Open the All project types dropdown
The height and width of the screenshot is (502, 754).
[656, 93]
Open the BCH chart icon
=====
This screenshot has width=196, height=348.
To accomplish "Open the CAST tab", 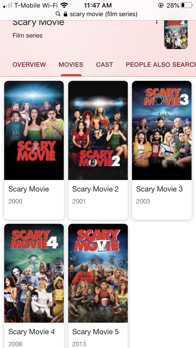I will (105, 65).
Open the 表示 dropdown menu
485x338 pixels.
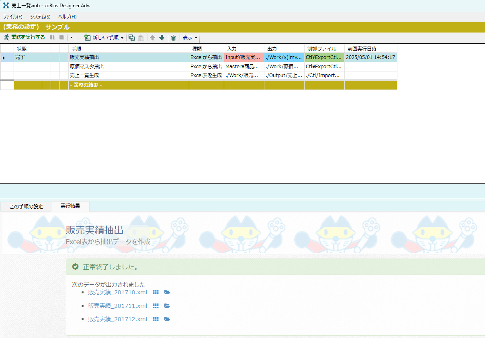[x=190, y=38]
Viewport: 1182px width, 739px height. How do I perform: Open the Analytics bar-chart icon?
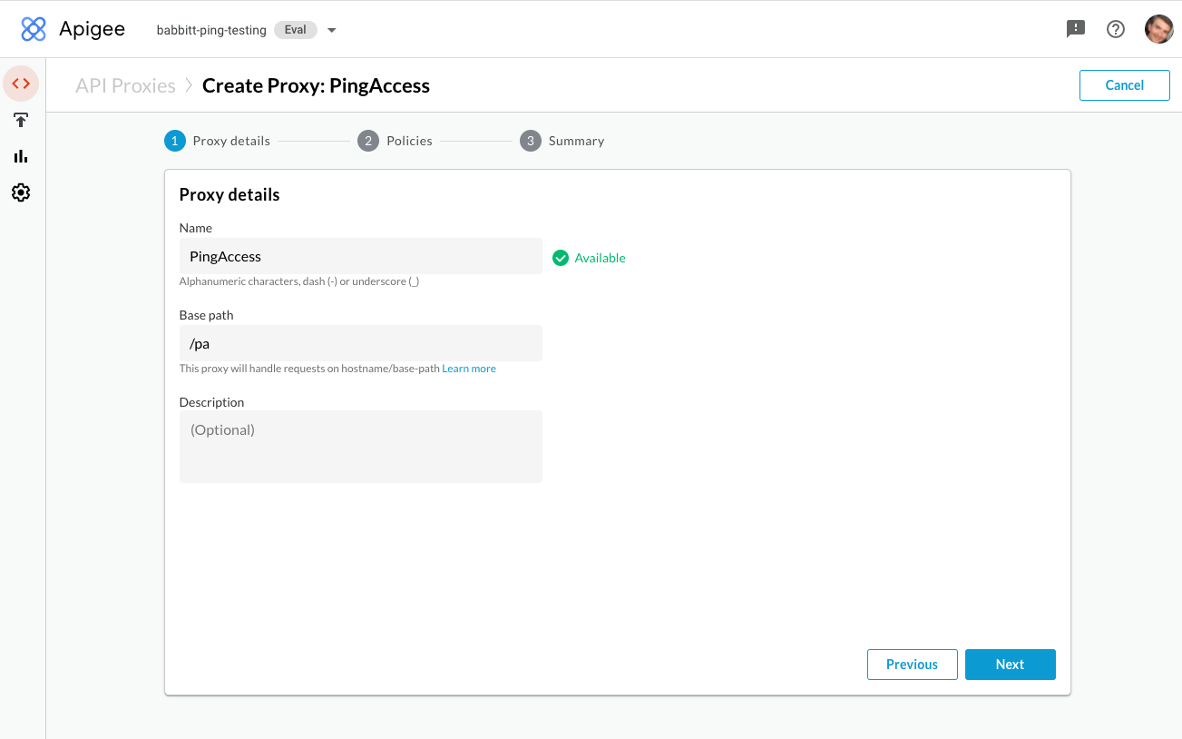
=====
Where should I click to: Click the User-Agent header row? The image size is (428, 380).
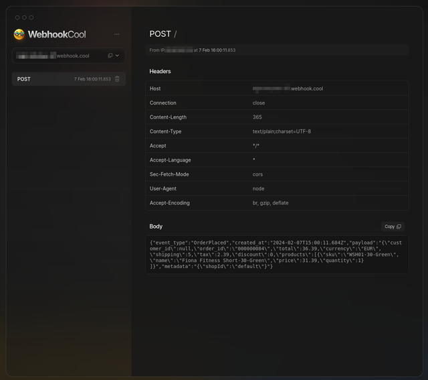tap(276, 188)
=====
## Requirement
When you reach the line with "Open the 表示 dropdown menu" in the records above, start writing out each line exactly, and stop after the line with "Viewport: 1182px width, 739px". Pictures stay out.

## Finished exercise
Open the 表示 dropdown menu
485x338 pixels.
[x=190, y=38]
Viewport: 1182px width, 739px height. How do I perform: Open the Analytics bar-chart icon?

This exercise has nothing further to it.